YOUR TASK ▸
Write the whole listing out again, word for word.

*** EXTRACTED RECORDS ***

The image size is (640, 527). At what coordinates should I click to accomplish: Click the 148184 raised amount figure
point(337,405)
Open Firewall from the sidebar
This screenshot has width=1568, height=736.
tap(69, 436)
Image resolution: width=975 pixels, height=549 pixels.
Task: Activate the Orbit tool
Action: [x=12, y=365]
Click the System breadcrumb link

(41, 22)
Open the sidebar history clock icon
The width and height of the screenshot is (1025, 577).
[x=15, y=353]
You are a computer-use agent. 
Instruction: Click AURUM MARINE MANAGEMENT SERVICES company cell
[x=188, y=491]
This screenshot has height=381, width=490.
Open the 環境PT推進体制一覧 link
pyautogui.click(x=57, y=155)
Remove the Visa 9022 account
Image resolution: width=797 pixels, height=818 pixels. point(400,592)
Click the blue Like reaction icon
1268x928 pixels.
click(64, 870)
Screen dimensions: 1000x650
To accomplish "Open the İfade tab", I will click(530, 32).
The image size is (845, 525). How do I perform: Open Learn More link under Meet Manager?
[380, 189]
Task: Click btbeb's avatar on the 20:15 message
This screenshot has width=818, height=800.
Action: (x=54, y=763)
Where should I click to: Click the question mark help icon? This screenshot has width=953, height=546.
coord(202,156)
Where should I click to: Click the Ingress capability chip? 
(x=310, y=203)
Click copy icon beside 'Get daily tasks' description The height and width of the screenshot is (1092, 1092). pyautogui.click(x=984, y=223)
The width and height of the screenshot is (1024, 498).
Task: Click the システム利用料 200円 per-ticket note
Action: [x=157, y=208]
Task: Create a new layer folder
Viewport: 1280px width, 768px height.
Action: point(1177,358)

*** End of EXTRACTED RECORDS ***

SOLUTION TO THIS PROBLEM ▸
The image size is (640, 527). At what coordinates should I click to accomplish: Click the 148184 raised amount figure
point(337,405)
Open Firewall from the sidebar
This screenshot has width=1568, height=736.
tap(69, 436)
Image resolution: width=975 pixels, height=549 pixels.
Task: Activate the Orbit tool
Action: [x=12, y=365]
Click the System breadcrumb link

(41, 22)
Open the sidebar history clock icon
The width and height of the screenshot is (1025, 577).
[x=15, y=353]
You are a computer-use agent. 
Instruction: Click AURUM MARINE MANAGEMENT SERVICES company cell
[x=188, y=491]
This screenshot has height=381, width=490.
Open the 環境PT推進体制一覧 link
pyautogui.click(x=57, y=155)
Remove the Visa 9022 account
Image resolution: width=797 pixels, height=818 pixels. point(400,592)
Click the blue Like reaction icon
1268x928 pixels.
click(64, 870)
Screen dimensions: 1000x650
To accomplish "Open the İfade tab", I will click(530, 32).
The image size is (845, 525). How do I perform: Open Learn More link under Meet Manager?
[380, 189]
Task: Click btbeb's avatar on the 20:15 message
This screenshot has width=818, height=800.
Action: (x=54, y=763)
Where should I click to: Click the question mark help icon? This screenshot has width=953, height=546.
coord(202,156)
Where should I click to: Click the Ingress capability chip? 
(x=310, y=203)
Click copy icon beside 'Get daily tasks' description The height and width of the screenshot is (1092, 1092). pyautogui.click(x=984, y=223)
The width and height of the screenshot is (1024, 498).
Task: Click the システム利用料 200円 per-ticket note
Action: [x=157, y=208]
Task: Create a new layer folder
Viewport: 1280px width, 768px height.
Action: point(1177,358)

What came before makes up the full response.